And that is just the set up for Children of the Mind.  There is also instantaneous travel, Ender gets split into three bodies, Jane (a computer based intelligent being) is getting shut down, a race against time to save the world, the need to talk to the Descolada home world, the need to understand the philosophical underpinnings of the Congress and get them to change their mind.

It is just a mess.  It is not a horrible mess.  I read it and was mildly entertained.  But this is far from Card’s best work.  One of the most important skills of a writer is knowing how to eliminate good ideas to make the overall work something better.  And it is clear that Card got caught up in himself and his editors were unable to tell that it needed to be cut (or unable to help him figure out what to cut.)

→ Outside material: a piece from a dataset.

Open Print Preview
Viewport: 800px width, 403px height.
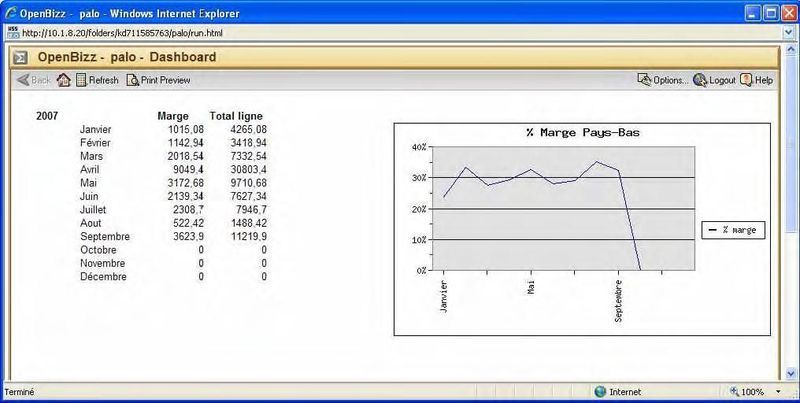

It is not that I don’t think that this sub-trilogy (Speaker for the Dead, Xenocide and Children of the Mind) is not worth reading.  I do think it is worth reading because there are some good ideas there.  And I really like philosophical science fiction (especially the type that still has a story).  But I want to make sure you have appropriately lowered expectations.  This sub-trilogy is not Ender’s Game.  It is not a children’s book (as Ender’s Game is) and it is not as masterfully written as Ender’s Game.

This is the conclusion of the Ender saga.  Card wrote a fifth book in the series, but it is really placed as 1.5, not 5 (the vast majority of Ender in Exile is additional materials between the last two chapters of Ender’s Game).    So my advice is that the reading order should be Ender’s Game, Ender in Exile, Speaker for the Dead, Xenocide and then Children of the Mind.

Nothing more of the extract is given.